### WORK TASK
The lines to copy run from the one containing "This screenshot has height=475, width=844." to the very end of the records; give them exactly, and only them, without pictures.

[Stored data entries]
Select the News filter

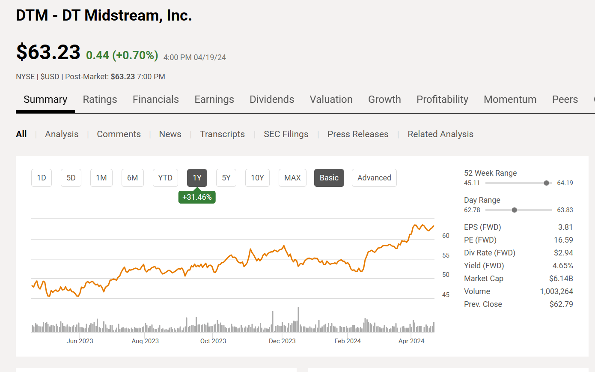pyautogui.click(x=170, y=134)
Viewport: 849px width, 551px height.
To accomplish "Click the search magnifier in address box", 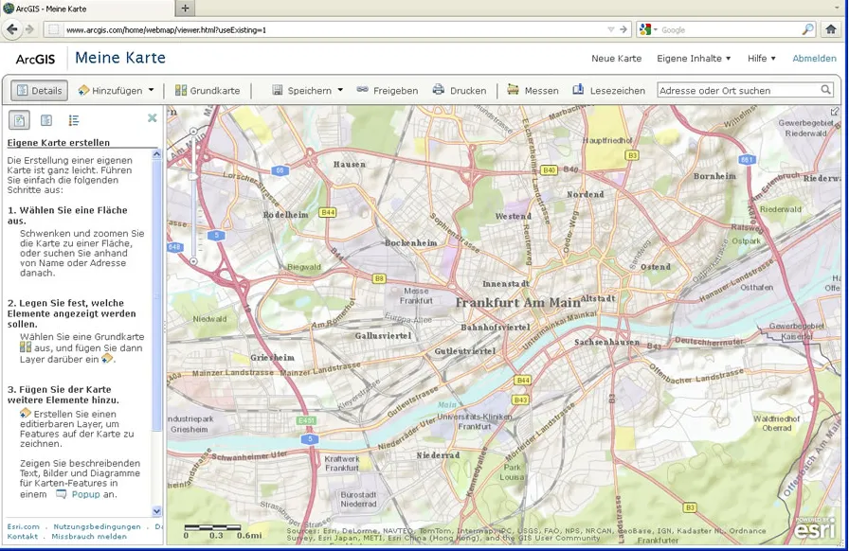I will point(826,90).
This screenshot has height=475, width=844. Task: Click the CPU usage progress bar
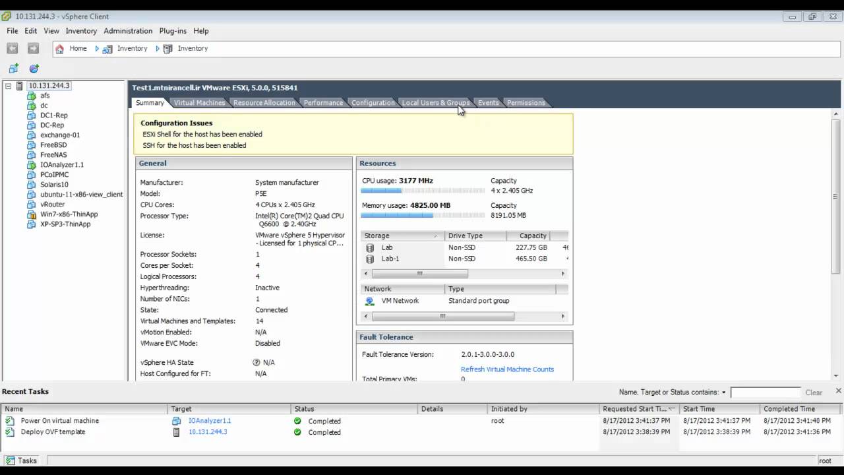pyautogui.click(x=423, y=190)
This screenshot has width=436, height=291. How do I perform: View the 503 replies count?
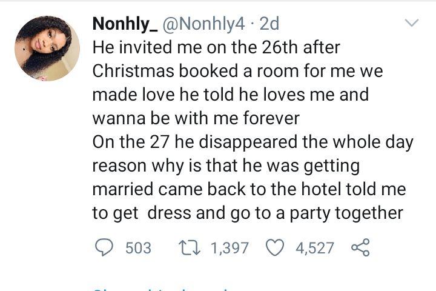coord(137,247)
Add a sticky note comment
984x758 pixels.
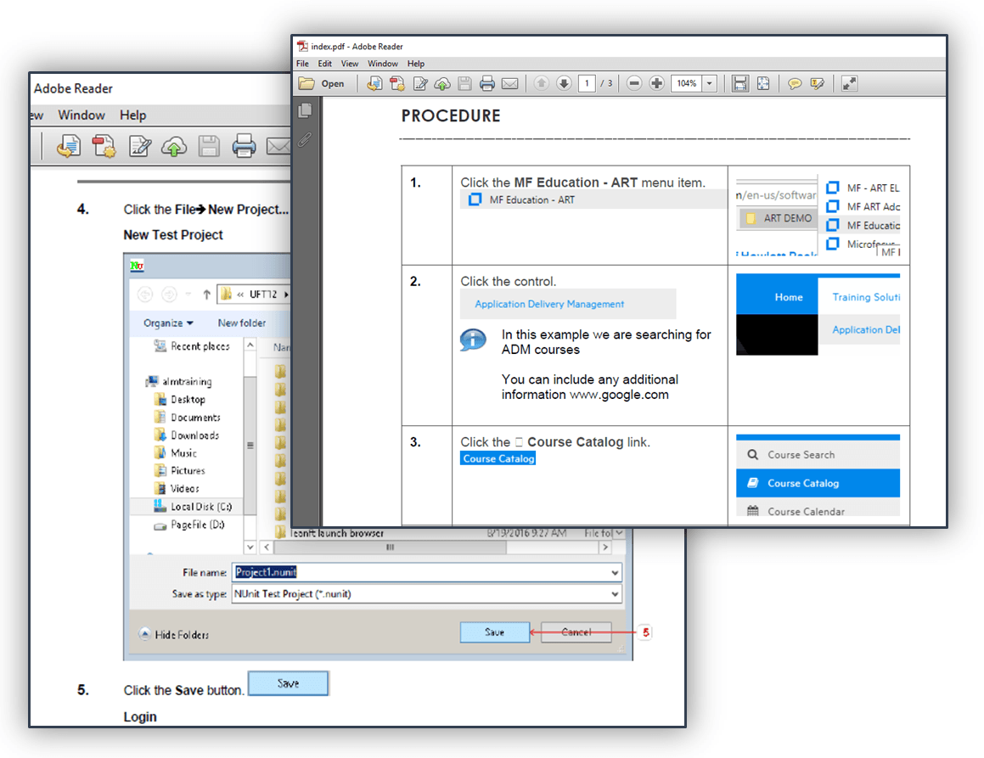(795, 83)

### ANSWER BOX
This screenshot has height=475, width=844. Task: Click the CPU usage progress bar
pyautogui.click(x=423, y=190)
This screenshot has width=436, height=291. How do I perform: View the 503 replies count?
coord(137,247)
Add a sticky note comment
984x758 pixels.
(795, 83)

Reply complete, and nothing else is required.